O-kita, par Utamaro.

O-kita, par Utamaro.

Dans mon esprit déréglé une multitude d'images idéales & obscènes s'entrechoquent & se déroulent à la façon du cinématographe. Ces projections aléatoires de galeries anachroniques de femmes interlopes m'instillent la nostalgie d'époques évanouies, notamment, - celle de Weimar, où la séduction est ambiguë & artificielle; - celle des premiers daguerréotypes pornographiques aux nudités lubriques, ou; - celle, encore, de japonaises stylisées de la fin du dix-huitième siècle. De cette dernière série, qui entremêle oiran, courtisanes & jeunes filles chastes, se dégage une figure singulière, celle d'O-Kita.

Cette beauté, qui, à en croire la rumeur, obséda le peintre Utamaro exerçait dans une maison de thé d'Edo. Son amant en grave un portrait, où la pâleur de son teint esquisse une sophistication troublante; l'inclination du visage, ses lèvres, suggèrent, elles, la soumission absolue d'une innocence. Mais ne pas se fier aux apparences. Cette jeune fille de seize ans n'a ni la naïveté ni la pureté d'une enfant; éthérée, elle ne l'est pas davantage. Elle est femme, absolument. Et cette liaison impossible entre l'artiste & la putain, le réalisateur Kenji Mizoguchi l'évoque dans Cinq femmes autour d'Utamaro. La passion de l'homme est sans retour; O-Kita, pour son malheur, en aime un autre, Shozaburo. Séducteur intempérant, il ne cesse de la tromper, de la délaisser. D'une scène l'autre, elle s'effondre; O-Kita, qui ne peut se réduire «à sourire & souffrir», poignarde les amants adultères. Utamaro ne le reverra plus.

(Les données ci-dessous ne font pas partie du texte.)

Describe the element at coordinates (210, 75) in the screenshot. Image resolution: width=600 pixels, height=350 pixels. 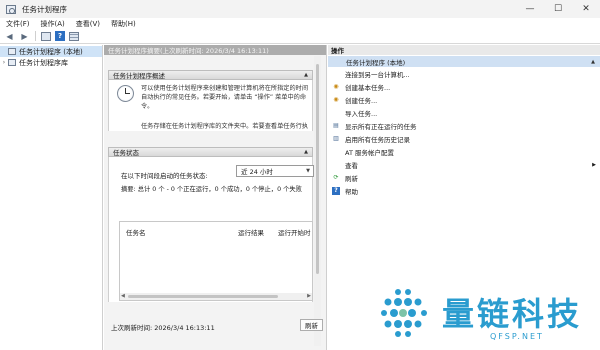
I see `overview-section-header: 任务计划程序概述 ▲` at that location.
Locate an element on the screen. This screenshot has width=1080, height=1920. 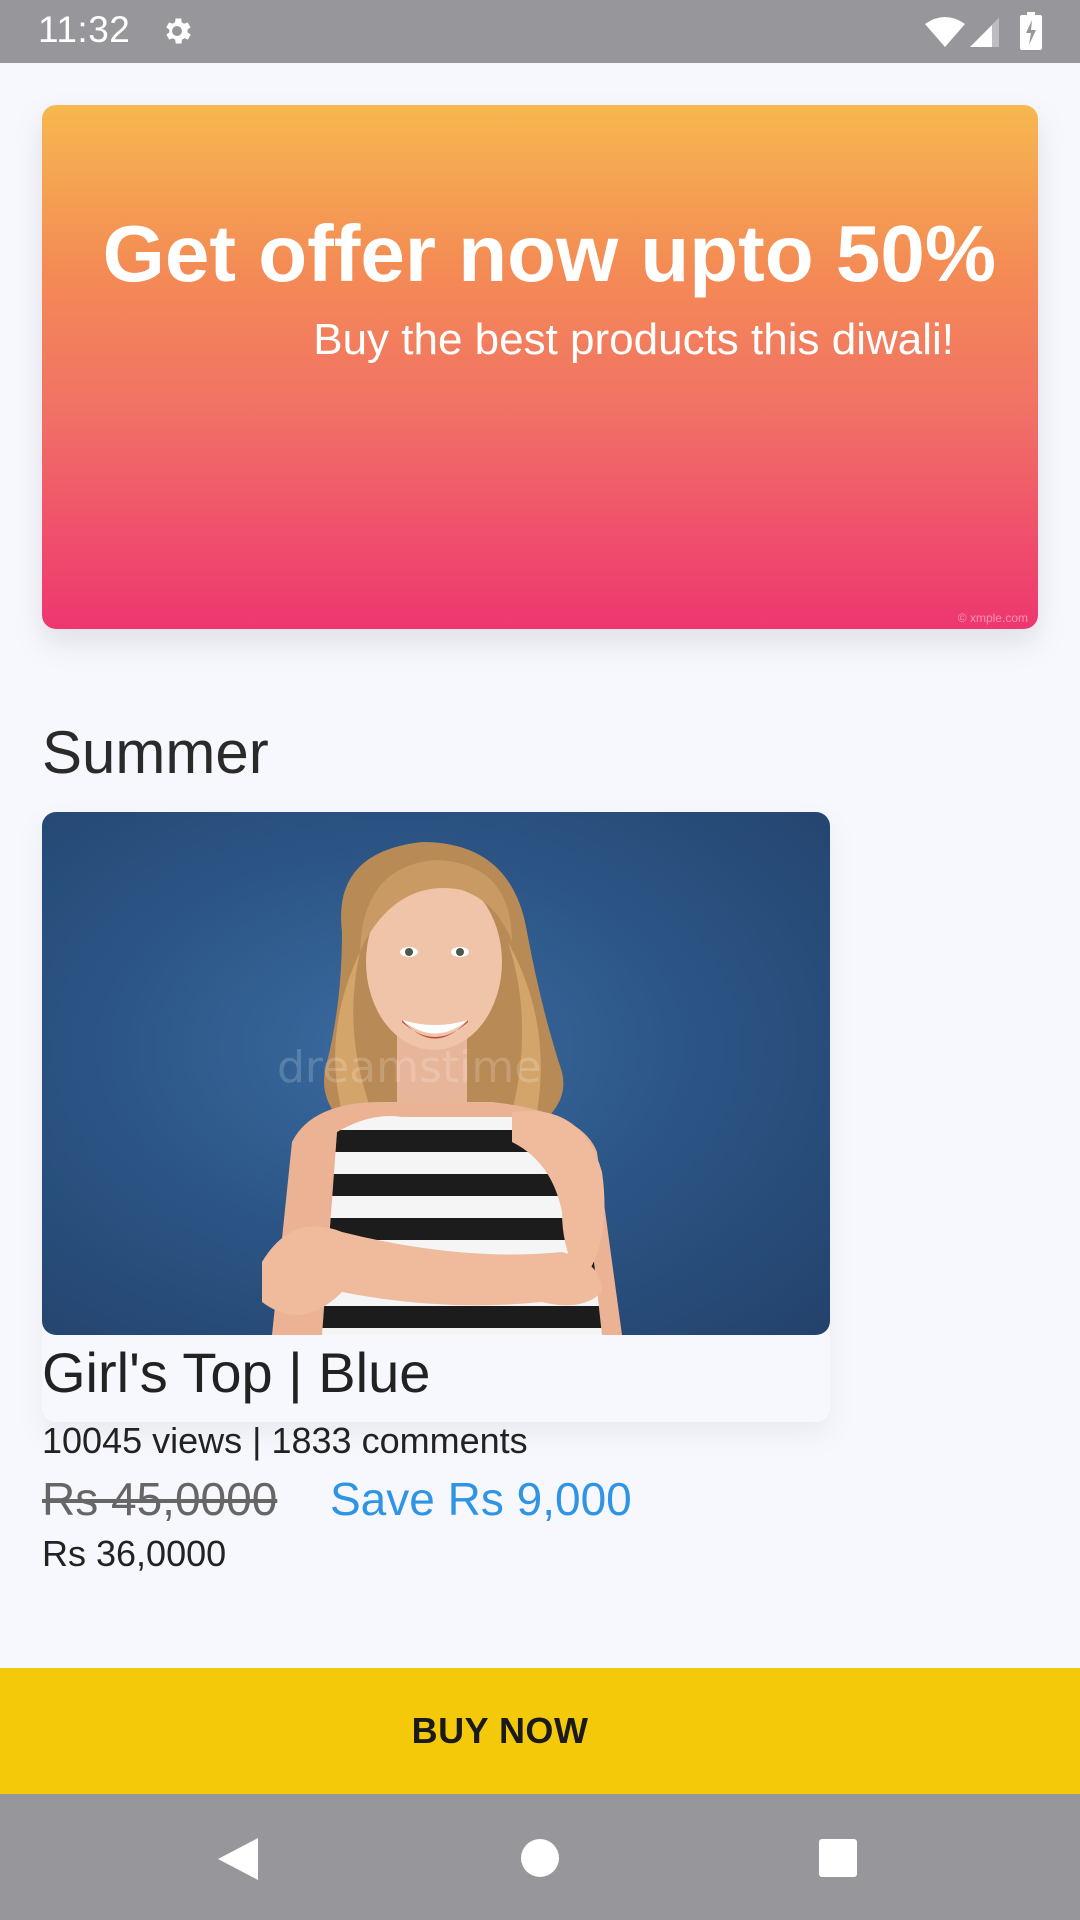
wifi-icon is located at coordinates (945, 32).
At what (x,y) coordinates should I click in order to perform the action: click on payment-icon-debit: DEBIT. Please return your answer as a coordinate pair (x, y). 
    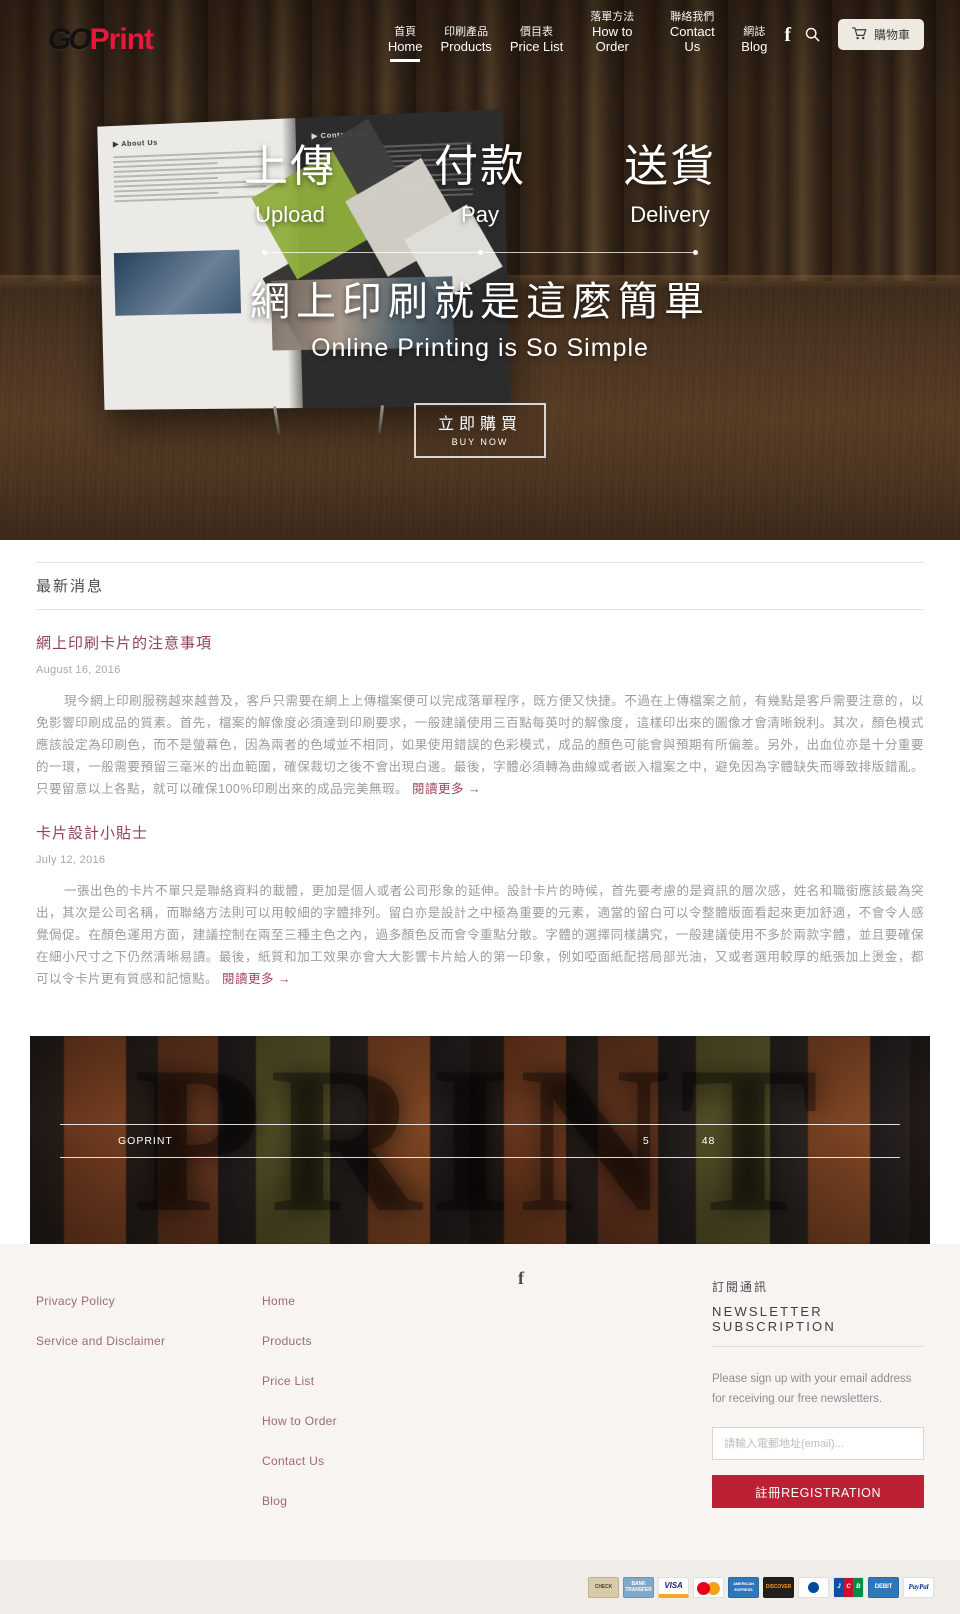
    Looking at the image, I should click on (884, 1587).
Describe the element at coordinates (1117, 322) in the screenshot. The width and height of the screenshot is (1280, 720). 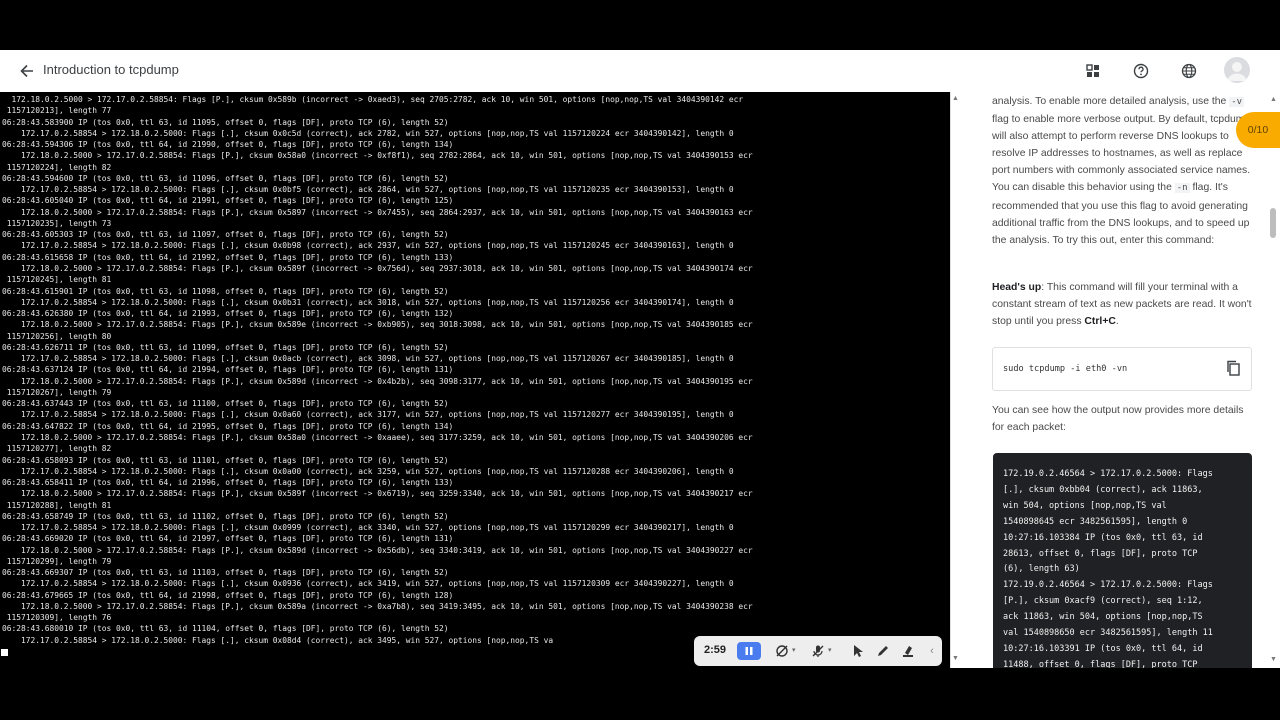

Les trois beautés, par Utamaro.

Les trois beautés, par Utamaro.

Le manque de ce corps parfait rend l'artiste obsessionnel; il ne cessera, dès lors, de le représenter comme pour le posséder, encore & encore. Sublime hommage, il croque O-Kita, en kimono noir, dans une composition - Les trois Beautés - entre O-Hisa & Toyohina - une geisha irrésistible. Cette estampe est la quintessence de l'éphémère; elle saisit une beauté, qui s'évanouira en un instant. Elle croque des vanités illusoires & distille un désir, qui se corrompra nécessairement. Et Utamaro, en intime du quartier Yoshiwara - celui des bordels -, suggère le tragique sublime de ce monde flottant.